Alcools 20 février 2026

La rentabilité en produisant pour Au Pied de cochon

Depuis quelques années, la Distillerie La Manufacture, dans les Laurentides, assure sa rentabilité en produisant le Gin Mononcle, le Gin Matante et la Vodka Redoux pour l’entreprise Au Pied de cochon et son célèbre fondateur, Martin Picard. 

« Produire pour Martin Picard, ça assure la survie et la pérennité de l’entreprise. Si je ne produisais pas pour quelqu’un d’autre, il n’y aurait pas moyen de vivre juste par mes produits », témoigne le copropriétaire de la distillerie artisanale de Sainte-Agathe-de-Monts, Laurent Roche-Ballard. 

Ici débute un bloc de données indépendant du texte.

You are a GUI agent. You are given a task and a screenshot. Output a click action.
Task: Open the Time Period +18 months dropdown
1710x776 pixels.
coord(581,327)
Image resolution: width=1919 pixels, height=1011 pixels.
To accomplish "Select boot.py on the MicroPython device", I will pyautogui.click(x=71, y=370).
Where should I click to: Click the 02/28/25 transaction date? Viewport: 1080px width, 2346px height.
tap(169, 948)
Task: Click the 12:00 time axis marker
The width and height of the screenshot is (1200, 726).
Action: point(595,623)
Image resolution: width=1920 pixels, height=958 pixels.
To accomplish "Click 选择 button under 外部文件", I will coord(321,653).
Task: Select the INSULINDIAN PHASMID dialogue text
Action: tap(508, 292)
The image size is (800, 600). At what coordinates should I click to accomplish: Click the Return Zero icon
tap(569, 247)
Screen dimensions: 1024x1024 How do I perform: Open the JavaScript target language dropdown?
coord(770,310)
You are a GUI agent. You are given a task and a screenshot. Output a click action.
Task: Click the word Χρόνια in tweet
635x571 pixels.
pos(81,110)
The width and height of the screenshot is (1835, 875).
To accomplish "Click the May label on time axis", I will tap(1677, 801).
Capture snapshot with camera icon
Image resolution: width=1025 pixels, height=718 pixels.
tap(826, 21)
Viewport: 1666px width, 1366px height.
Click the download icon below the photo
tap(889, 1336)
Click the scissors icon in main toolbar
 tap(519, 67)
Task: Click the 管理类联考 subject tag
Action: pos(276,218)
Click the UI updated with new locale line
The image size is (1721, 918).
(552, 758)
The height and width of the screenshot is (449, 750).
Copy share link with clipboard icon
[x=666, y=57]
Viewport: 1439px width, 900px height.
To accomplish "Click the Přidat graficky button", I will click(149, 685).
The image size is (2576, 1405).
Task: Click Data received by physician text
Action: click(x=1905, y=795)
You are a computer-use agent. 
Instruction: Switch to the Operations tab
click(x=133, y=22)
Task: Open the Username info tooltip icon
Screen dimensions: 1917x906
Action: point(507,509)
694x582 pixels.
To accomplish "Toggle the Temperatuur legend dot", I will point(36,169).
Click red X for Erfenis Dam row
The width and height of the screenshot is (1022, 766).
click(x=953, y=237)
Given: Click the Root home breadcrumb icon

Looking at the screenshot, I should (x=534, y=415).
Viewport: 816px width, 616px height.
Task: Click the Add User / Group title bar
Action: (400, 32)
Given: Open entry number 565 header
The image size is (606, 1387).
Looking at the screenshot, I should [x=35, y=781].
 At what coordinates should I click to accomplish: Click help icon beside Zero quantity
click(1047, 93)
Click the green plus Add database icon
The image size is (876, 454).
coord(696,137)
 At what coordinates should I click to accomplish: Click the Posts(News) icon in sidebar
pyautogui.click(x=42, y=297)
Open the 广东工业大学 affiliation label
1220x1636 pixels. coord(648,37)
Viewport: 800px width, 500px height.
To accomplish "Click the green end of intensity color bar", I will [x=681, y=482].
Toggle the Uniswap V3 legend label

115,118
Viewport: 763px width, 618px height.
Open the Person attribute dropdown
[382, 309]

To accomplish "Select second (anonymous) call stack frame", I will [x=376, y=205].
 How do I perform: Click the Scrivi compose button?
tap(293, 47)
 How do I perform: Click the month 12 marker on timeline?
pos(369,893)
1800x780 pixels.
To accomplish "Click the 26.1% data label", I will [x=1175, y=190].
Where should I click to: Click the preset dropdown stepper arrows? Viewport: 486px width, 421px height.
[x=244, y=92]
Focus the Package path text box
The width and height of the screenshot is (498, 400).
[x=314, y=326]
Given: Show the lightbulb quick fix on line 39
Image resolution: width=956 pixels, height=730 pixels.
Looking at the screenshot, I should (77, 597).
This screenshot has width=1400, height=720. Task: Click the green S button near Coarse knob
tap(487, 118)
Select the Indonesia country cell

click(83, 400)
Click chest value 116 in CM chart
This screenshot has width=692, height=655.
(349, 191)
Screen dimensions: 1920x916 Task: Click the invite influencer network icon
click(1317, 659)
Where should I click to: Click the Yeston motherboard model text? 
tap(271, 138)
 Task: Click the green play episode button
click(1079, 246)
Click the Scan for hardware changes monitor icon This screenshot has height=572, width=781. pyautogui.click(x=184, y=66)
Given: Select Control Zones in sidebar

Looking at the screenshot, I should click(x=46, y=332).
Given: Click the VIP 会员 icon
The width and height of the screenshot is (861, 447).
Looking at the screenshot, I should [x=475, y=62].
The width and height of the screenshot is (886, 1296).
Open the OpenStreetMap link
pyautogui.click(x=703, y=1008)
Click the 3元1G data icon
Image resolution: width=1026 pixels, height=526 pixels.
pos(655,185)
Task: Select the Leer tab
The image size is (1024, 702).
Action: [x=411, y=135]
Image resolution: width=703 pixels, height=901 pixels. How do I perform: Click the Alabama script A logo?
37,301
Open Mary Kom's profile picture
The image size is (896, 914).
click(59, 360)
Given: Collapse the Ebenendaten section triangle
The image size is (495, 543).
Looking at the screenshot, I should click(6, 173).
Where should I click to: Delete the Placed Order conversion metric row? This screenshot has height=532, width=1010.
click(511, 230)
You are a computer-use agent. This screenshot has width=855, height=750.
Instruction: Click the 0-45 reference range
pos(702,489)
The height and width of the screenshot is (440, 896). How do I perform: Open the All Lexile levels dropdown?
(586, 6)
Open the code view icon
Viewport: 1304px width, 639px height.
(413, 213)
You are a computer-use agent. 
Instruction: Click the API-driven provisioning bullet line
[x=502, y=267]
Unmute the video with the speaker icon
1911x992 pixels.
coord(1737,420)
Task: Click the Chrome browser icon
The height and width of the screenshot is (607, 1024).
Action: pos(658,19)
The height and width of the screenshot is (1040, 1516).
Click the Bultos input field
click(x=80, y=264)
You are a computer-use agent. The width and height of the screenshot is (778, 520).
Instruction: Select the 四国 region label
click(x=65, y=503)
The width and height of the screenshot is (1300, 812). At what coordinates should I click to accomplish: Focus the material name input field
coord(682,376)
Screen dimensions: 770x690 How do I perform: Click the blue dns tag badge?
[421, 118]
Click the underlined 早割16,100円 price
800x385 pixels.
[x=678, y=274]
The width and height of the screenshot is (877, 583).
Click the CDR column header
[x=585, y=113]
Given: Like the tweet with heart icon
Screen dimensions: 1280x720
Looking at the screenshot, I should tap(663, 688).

Parmi ses propres produits, le Gin Panacée, un produit haut de gamme dont le prix de détail s’élève à 65 $, fonctionne bien, dit-il, mais son meilleur vendeur est le Gin Mononcle, qu’il produit à même ses installations avec la recette d’Au Pied de cochon. 

La Distillerie La Manufacture, dans les Laurentides, assure sa rentabilité en produisant le Gin Mononcle et le Gin Matante pour l’entreprise Au Pied de cochon.
La Distillerie La Manufacture, dans les Laurentides, assure sa rentabilité en produisant le Gin Mononcle et le Gin Matante pour l’entreprise Au Pied de cochon.

Son entreprise dispose des équipements pour tout faire « du grain à la bouteille » en n’utilisant que des ingrédients locaux, ce qui a plu à M. Picard, selon ses dires. La rencontre s’est faite parce qu’ils sont représentés par la même agence à la SAQ.

« On lui charge le coûtant pour fabriquer le produit avec sa recette. Lui, il fournit les bouteilles. Après, je reçois un montant en subvention par bouteille vendue à la SAQ et je n’ai pas à m’occuper du marketing, ce qui, des fois, peut être difficile ou coûteux », ajoute le distillateur. 

Selon le président de l’Union québécoise des microdistilleries, Nicolas Bériault, ce genre d’entente pour tirer son épingle du jeu et diversifier ses marchés est courante dans l’industrie. 

« Chacun trouve des façons de s’amener de la business, que ce soit en embouteillant des produits pour d’autres, en faisant des produits dérivés. Chacun doit être créatif, développer différents marchés, différents créneaux », indique-t-il.